Beware of the creeping screen time
The amount of online educational resources for children is staggering. Then there's online games, Netflix, video calls for staying in touch with friends and whānau. It would be easy to let them stay all day on a device, but both Wallis and Willow warn against this.
"There is a correlation with screen time and anxiety and depression. So we already had to be concerned before this happened. And now we're going into an environment where that's likely to increase significantly. So I think the big warning is for people to remember just how damaging they are to young brains."
Wallis says that children under two shouldn't be looking at screens at all, and children under seven don't benefit from looking at screens. For the kids older than that, they should have an imposed two hours, device free time in one block. Research suggests that this takes them out of the risk group for anxiety and depression.
Willow worries that screens "activate the dopamine pathway in the brain of instant gratification", which, if you let your kids zone out for hours, will leave some grumpy little addicts at the end of it.
But if screens are the only way you can get some downtime for yourself - use them. They are also our lifeline to the outside world right now, and Wallis says we should distinguish passive screen time from interactive screen time. Set times and time limits for video calls with friends and whānau.
Making space for play
Not all living spaces are all that well set up for a family to live, work and play in full time. For some families, it will be a claustrophobic time.

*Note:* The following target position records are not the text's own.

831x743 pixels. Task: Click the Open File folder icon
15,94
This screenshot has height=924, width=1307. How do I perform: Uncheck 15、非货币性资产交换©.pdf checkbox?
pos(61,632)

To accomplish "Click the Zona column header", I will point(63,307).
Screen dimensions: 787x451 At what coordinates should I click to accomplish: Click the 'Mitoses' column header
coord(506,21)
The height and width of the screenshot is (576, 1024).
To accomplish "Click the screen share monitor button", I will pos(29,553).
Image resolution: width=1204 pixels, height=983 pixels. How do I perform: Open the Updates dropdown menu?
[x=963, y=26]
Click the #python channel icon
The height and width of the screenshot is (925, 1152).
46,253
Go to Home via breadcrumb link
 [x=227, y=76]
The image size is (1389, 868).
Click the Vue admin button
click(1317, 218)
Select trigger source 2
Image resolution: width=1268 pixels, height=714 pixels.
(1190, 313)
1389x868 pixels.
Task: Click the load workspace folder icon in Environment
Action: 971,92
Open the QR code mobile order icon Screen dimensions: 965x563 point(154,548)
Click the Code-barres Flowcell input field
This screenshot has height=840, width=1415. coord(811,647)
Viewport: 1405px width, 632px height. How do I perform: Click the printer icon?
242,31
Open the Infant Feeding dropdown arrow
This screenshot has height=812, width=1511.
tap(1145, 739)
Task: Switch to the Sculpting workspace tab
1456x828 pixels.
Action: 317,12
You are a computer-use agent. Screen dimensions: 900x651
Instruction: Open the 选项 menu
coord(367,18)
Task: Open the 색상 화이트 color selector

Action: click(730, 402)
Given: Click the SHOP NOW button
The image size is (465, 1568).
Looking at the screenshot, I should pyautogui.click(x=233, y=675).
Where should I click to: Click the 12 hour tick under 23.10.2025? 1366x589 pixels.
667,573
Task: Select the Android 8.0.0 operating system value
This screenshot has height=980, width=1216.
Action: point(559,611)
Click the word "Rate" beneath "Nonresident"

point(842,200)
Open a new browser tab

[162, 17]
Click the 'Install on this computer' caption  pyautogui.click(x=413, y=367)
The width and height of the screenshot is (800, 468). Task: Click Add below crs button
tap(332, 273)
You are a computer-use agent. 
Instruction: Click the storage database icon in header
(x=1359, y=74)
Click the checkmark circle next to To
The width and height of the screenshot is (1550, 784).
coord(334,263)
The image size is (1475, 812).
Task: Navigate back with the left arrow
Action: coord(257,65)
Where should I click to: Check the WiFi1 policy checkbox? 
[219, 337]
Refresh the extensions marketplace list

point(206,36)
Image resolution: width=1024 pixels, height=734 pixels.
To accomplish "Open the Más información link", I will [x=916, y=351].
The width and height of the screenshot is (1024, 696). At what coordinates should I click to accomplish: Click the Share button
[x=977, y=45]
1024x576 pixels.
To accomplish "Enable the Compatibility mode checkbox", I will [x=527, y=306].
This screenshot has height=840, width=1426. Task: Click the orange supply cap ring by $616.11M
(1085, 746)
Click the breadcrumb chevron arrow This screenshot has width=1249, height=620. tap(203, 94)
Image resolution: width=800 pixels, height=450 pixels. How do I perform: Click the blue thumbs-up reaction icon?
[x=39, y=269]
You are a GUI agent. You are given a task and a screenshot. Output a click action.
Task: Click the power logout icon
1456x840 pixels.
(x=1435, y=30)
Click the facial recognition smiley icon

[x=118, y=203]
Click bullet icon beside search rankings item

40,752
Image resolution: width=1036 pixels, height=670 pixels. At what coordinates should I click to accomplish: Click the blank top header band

Mary Willow suggests taking a fresh look at the house and garden (if you have one). "You may need to designate and redefine areas and times for different activities such as free play space, creative space, and downtime space. What can be turned into useful props?"
She's got long lists of possible activities at home that includes picnics outdoors, fort building, charades, crafting, diaries, and making music. Four weeks may not be enough to fit it all in.
However it plays out in your household, Wallis says that four weeks is not going to define who they are.
"But the kids are going to remember. So what do you want them to remember? Four weeks of you yelling and screaming at them because they wouldn't do their physics homework? Or, you know, four weeks of going for walks in the parks and talking deeply about things because you never really had the time before?"
I watch my children play after dinner. They have invented a 'carrot catapult' and are entertaining themselves with a cardboard box, cord, and the hilly slopes we live on. There is uproarious laughter, and an uninterrupted flow to their play. They look a little feral though, and after a while I point them towards the bath.
Later I tuck my 7yo into bed. "What are we going to do tomorrow mama?" "Pretty much the same thing as today my love," I reply. "Just hang out." She grins, as if this is the best thing ever, the only thing she wants.
I'm optimistic, like Nathan Wallis and Mary Willow, that this downtime will have a positive spin for many families, mine included. I'll even admit to liking them more already. Hell, maybe in four weeks I'll want to take the kids out of school, quit my job, and move to the country. It's not likely, but it's good to see this as an opportunity to get to know my kids better, at the very least.